Still, the VFW is being cautious about predicting how many people will show up.
“I can't tell you if there will be 10 people there, or 500 people,” said Wade Wilmoth, commander of VFW Post 4437. Wilmoth and the post are, in fact, taking little credit for the effort to get people to Stumpf's funeral, other than passing the word along via social media.
Terry Boswell said Wednesday that he expects at least 20 people to attend the funeral. Following the funeral, a reception will be held at West Bonifay Baptist Church, across the street from the cemetery. The awards and decorations that Stumpf earned during his military service will be on display, Boswell said.

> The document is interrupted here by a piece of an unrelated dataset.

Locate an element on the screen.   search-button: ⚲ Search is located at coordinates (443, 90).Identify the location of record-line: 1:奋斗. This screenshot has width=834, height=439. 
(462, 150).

Among the organizations that turned to social media to help bring people to Stumpf's funeral was the 1st Special Operations Wing at Hurlburt Field. According to the 1st SOW, Stumpf “was a Vietnam veteran and loadmaster in our very own 15th Special Operations Squadron.”
Also according to a 1st SOW post on Facebook urging “a large turnout to show how grateful we are for Americans like John Stumpf,” the retired master sergeant was awarded a Purple Heart during his Vietnam service after he was shot in the arm.
“His commitment to his unit and his country embody what we strive to be here at the 1st SOW,” the Facebook post noted.
Stumpf joined the Air Force in 1956 and served at a number of bases before being sent to Vietnam. After Vietnam, Stumpf was assigned to Air Force Special Operations Command, where he was involved in conducting psychological operations missions across Southeast Asia and transporting weapons, supplies and equipment aboard a C-130 aircraft.
Lee Hess of Shalimar knew Stumpf in the early 1970s when they were serving together in Okinawa, Japan. He had since lost touch with him, but remembered Stumpf only as “quite adept and quite proficient” in handling his loadmaster duties.
Hess, who found out about Stumpf's death via social media, said he is one of four people locally who served with Stumpf, and all of them plan to attend Thursday's funeral.